[Start of section]

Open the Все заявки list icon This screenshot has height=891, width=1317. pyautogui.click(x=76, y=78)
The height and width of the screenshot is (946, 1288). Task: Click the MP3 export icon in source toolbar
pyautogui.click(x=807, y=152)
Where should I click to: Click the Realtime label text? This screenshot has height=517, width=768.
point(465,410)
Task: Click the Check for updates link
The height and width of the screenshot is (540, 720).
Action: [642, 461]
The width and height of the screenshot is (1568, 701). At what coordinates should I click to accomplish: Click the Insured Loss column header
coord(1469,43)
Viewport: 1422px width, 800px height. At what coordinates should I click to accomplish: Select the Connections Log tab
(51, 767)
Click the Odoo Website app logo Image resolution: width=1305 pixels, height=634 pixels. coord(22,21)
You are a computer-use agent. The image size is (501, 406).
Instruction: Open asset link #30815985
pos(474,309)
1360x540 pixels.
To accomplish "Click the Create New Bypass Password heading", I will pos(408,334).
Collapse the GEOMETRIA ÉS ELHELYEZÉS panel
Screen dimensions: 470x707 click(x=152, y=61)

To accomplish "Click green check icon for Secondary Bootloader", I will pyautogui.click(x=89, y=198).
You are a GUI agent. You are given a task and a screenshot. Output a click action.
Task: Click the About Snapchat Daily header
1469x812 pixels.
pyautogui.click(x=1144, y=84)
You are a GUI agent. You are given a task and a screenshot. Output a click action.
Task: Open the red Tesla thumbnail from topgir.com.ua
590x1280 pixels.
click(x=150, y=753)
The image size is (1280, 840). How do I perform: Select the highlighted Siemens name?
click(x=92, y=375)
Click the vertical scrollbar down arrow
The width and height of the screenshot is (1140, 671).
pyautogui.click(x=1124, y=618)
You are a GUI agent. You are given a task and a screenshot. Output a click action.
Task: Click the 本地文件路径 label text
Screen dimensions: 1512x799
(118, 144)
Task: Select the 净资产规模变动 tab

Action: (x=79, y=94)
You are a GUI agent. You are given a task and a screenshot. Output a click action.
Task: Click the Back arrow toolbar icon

[End of section]

◆ **Problem description**: Look through the entries above, find each line containing "arrow", and copy it.

◆ **Answer**:
Click the vertical scrollbar down arrow
Task: Click the Back arrow toolbar icon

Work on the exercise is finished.